Residency is a challenging time plagued by long hours, overwhelming clinical service loads, escalating documentation requirements, and inadequate resources for support. A recently published study in the New England Journal of Medicine illustrates how mistreatment in the training environment takes an additional toll on medical trainees.

The survey was administered during the national American Board of Surgery In-Training Examination to 7,409 residents at 262 training programs from across the country, encompassing approximately 99% of all the residents training to become surgeons in the United States. The study found that residents who experienced mistreatment regularly were 300 percent more likely to suffer from burnout and suicidal ideation than residents who did not regularly experience mistreatment. 

The study also found that women were more likely to experience mistreatment than their male colleagues (70.6% versus 36.1%), specifically gender-based discrimination (65.1% versus 10.0%). Gender discrimination against women came from a variety of sources: co-residents (6.3%), faculty (17.6%), nurses or other staff (23.6%), and patients or patient families (49.2%). Racial discrimination was also most likely to come from patients and patient families for both men and women (47.4%).  

As a surgical trainee, these findings were not particularly surprising to me. My current research work is focused on understanding drivers of mistreatment in the clinical learning environment in order to change the culture of medical education. I have also personally experienced mistreatment as both a medical student and as a resident. In the following interview by Christina Frangou with General Surgery News, I address questions and provide commentary on the study’s findings.  

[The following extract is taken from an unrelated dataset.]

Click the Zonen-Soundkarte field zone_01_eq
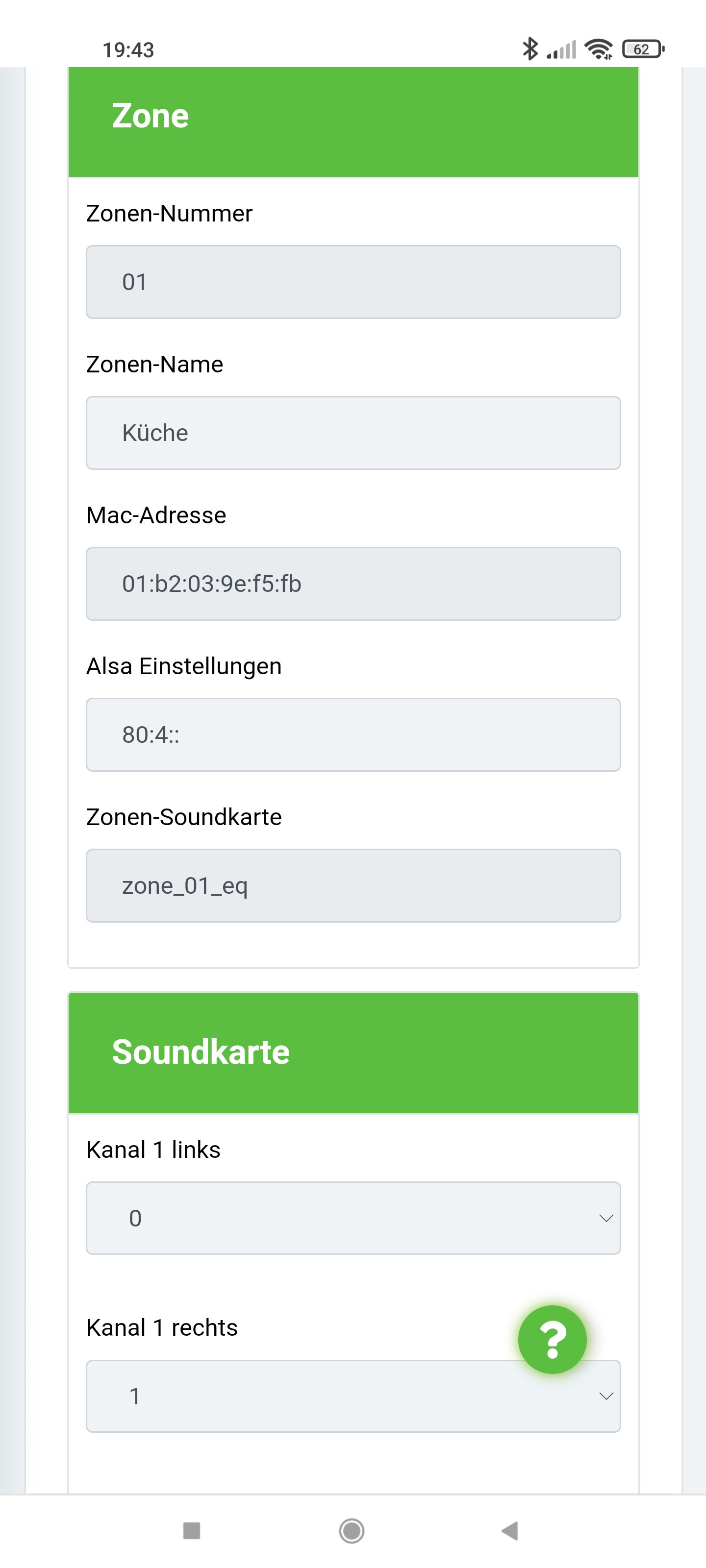tap(353, 885)
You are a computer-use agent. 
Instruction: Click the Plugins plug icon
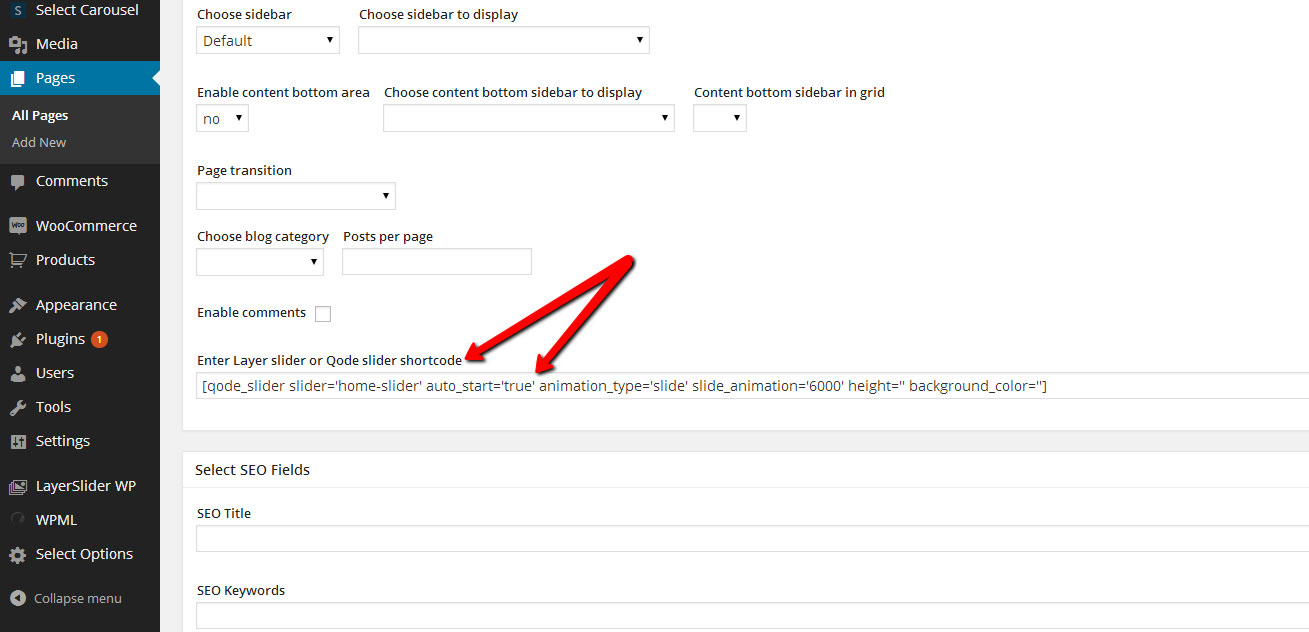(17, 340)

My first question here is very broad but I’d like to get a sense of what your response is to the study. Overall, what do you think of the study and its findings?

Overall, I think this is important work and I’m glad to see it is getting so much national attention. I think this paper comes at a time when we are really starting to understand in a deeper way the impact the clinical learning environment has on trainees. I think it’s also important to realize that it’s not just trainees who are affected — the clinical environment has a significant impact on providers at all levels. 

Sadly, I’m not surprised with the findings that rates of mistreatment were so high and that they correlated with burnout and suicidal ideation more strongly than factors such as duty hour violations. Anecdotally, I can say that I have talked to many residents who have felt that their lowest points emotionally were on rotations where they were mistreated — bullied, ignored, or made to feel incompetent or stupid. In general, surgery residents are not afraid of hard work. That’s why we chose this profession, because we want to care for the sickest patients in the hospital in some of the most difficult circumstances. 

I think the reason mistreatment correlates so strongly with increased suicidal ideation it that being mistreated or bullied can lead to intense feelings of shame. Because shame is not something we feel comfortable talking about, this can lead to feelings of isolation. When an individual feels isolated, suicide can seem like the only way out. I think the current study points to the compounding influence of isolation with their data showing that single or divorced/widowed residents were more likely to endorse suicidal ideation than those who were married or in a relationship. Suicide in medicine is a huge issue; suicide is the second leading cause of death for residents, just after neoplasms and before accidents. Sadly, since starting residency I’ve lost several colleagues to suicide — both physicians and a nurse. Suicide is a real issue for all health care providers and one we need to take seriously.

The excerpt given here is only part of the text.